A amizade que surge entre esses improváveis personagens é retratada com bastante otimismo e inocência pelo diretor, que tira Dog de seu apartamento monótono, sem cor e sem energia para colocá-lo junto de seu Robô nas ruas de Manhattan, que se tornam vibrantes e cheias de vida. A relação construída entre eles é de aprendizado mútuo. Robô é como uma criança que se espelha no adulto, que imita seus gestos, que se inspira para conhecer o mundo. Dog, por sua vez, aprende com seu amigo inocente a olhar as coisas como novidade, e, sobretudo, faz a experiência de dividir momentos com o outro, vivencia o afeto.
O outro, porém, é um produto desenvolvido pelo capitalismo para suprir a solidão, um substituto das relações verdadeiras.

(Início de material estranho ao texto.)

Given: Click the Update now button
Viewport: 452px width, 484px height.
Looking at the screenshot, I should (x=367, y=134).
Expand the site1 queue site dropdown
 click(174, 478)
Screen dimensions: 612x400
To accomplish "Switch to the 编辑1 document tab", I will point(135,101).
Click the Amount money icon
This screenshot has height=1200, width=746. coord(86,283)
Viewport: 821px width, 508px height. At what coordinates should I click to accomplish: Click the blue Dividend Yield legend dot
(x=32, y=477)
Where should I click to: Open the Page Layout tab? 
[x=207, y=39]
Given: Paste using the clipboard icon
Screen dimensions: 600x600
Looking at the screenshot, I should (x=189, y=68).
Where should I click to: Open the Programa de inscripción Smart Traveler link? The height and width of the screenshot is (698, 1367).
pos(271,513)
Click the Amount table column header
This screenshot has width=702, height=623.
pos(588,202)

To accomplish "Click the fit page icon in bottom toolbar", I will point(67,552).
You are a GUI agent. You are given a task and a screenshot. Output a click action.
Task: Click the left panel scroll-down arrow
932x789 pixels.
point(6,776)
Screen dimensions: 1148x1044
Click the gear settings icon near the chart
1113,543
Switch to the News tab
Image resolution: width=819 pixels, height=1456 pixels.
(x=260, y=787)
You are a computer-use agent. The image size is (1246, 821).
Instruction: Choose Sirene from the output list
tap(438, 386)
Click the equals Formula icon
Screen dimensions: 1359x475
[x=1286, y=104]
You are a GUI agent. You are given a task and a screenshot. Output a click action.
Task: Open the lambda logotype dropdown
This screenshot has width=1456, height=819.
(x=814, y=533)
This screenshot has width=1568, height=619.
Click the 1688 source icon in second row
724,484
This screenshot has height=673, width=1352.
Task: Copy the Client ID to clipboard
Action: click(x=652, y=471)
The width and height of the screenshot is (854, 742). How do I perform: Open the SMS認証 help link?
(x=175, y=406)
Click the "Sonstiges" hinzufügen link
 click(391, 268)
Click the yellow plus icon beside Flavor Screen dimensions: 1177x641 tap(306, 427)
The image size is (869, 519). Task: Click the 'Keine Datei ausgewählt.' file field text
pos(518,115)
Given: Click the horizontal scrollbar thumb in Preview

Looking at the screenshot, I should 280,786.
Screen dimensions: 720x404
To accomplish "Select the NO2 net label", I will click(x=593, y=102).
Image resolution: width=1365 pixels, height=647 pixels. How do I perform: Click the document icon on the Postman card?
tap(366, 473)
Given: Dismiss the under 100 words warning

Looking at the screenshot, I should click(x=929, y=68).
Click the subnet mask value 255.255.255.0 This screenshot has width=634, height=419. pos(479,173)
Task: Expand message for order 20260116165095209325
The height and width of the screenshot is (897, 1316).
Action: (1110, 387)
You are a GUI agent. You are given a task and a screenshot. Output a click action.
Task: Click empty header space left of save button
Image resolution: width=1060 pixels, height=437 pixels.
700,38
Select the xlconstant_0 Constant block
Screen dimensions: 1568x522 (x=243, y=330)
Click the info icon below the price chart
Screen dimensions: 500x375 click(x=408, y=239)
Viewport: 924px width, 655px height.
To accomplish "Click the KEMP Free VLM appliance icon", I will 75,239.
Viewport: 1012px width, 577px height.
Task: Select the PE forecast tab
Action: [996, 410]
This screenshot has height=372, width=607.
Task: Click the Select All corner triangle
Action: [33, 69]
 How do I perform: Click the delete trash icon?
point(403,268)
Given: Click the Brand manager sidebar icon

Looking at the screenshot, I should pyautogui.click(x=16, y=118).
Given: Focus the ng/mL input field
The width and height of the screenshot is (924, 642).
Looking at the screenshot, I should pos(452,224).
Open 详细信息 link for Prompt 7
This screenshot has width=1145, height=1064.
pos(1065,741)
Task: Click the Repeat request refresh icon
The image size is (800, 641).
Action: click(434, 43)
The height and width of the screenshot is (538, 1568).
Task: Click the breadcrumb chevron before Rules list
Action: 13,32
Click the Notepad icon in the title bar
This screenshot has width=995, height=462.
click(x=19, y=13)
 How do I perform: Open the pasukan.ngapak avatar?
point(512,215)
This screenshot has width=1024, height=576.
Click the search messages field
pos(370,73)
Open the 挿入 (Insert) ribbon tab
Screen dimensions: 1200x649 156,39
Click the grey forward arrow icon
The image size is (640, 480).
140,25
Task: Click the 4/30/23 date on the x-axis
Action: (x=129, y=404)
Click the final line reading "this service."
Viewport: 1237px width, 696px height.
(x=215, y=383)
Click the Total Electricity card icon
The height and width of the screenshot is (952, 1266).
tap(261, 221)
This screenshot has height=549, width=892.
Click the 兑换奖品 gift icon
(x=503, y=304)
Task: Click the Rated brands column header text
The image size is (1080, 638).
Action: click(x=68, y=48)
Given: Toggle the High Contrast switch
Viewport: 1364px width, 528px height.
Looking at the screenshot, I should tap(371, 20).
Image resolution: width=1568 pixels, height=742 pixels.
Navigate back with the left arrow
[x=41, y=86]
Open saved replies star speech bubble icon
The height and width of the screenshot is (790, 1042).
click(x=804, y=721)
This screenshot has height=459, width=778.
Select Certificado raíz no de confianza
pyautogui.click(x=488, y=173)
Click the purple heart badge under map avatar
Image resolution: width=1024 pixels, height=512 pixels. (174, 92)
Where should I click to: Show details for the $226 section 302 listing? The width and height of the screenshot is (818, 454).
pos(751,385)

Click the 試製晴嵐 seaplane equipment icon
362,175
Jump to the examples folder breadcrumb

A solidão que dói e que só aumenta ante a dificuldade de socialização do protagonista é suprida por um objeto. Ainda assim, o diretor consegue certeiramente direcionar nossa simpatia e empatia ao Robô, trabalhando com entusiasmo sua inocência. Quando um obstáculo precisa ser superado e Dog necessita salvar seu amigo, somos levados a imediatamente torcer e se emocionar com ele, construído como se parecesse sentir muito mais que alguns animaizinhos daquela sociedade de Robot Dreams.
Pablo Berger une e separa seus personagens, nos faz clamar pelo reencontro. O tempo que decorre na separação é belamente demarcado pela passagem das estações, e Robô vai sofrendo especialmente com os fenômenos de cada uma delas. Entretanto, ao invés de reforçar o apego, o diretor os distancia em prol do respeito do espaço de cada um: a demonstração de amor através da compreensão da mudança das relações, do afeto que permanecerá, mas que não fará replicar momentos.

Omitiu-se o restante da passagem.